More considerations include:
- Location. Don’t choose one based on its exotic location unless your first interest is a vacation.
- Critiques. If you choose a conference that offers a critique of your work by publishers or agents for an additional fee, spend the extra money to participate. If you wait until later, you may have to kick in another full conference fee for the privilege.
- Agents. If signing with an agent is what you’re really after, wait until your book or proposal is fine-tuned before you go to a conference.
- Agents (part 2). If pitching an agent is your primary goal, be sure agents who specialize in your genre will be there by reviewing the conference website. Register for the conference early enough to be assured of getting an audience with the agent of your choice.
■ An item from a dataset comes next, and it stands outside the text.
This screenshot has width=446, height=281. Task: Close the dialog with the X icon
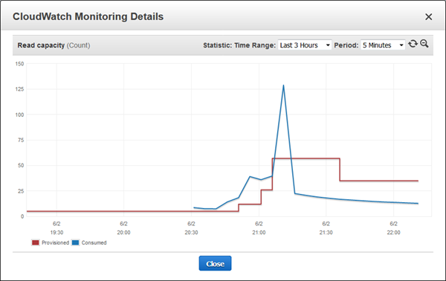(429, 17)
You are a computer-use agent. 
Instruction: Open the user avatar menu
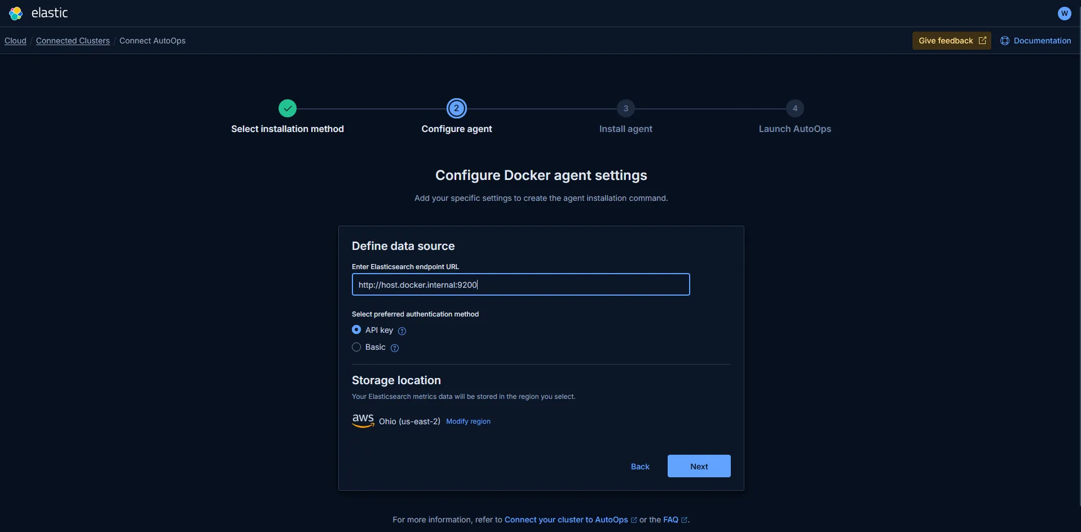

Determine the thrust of the conference when deciding. Because of proximity and prestige, UCLA has better access to Hollywood, which makes its conference one of the best for screenwriters. Other conferences have their own specialties.
If you want to spend time concentrating on your writing, consider a writers’ retreat rather than a conference. Examine the credentials of the conference presenters. If you write persona poems, you may want to study with a teacher who has had success writing that specific kind of poetry. A person who is interested in writing courtroom dramas will benefit from an instructor who has published in that genre.
Hint: Bring a small pouch of tools with you to conferences. I use a bag I received with an Estée Lauder gift-with-purchase and I pack color-coded pens, snub-nosed scissors (sharp ones may not get through airport security), a small roll of cellophane tape, paperclips, packing tape (in case I need to ship books or other materials home), lip balm, a hole puncher, breath mints, a tin of aspirin, elastic bands, Band-Aids, and medication. Don’t unpack this kit when you get home. You’ll need it in the future for other conferences, book signings, book fairs, and other promotional events.
You can use a conference to promote
Some conferences offer tables where participants can leave promotional handouts for their books or services. Before you leave home, find out if this opportunity exists. If the conference publishes a newsletter or journal, send the editor media releases as your career moves along.
Take your business cards to the conference, and if you have a published book, take custom bookmarks to give to attendees.
If you have an area of expertise that would interest a conference director for future or additional conferences or workshops, introduce yourself, keep your pitch short, and follow up later. And always record the names of fellow conference attendees and presenters who might give you endorsements for your book in the future.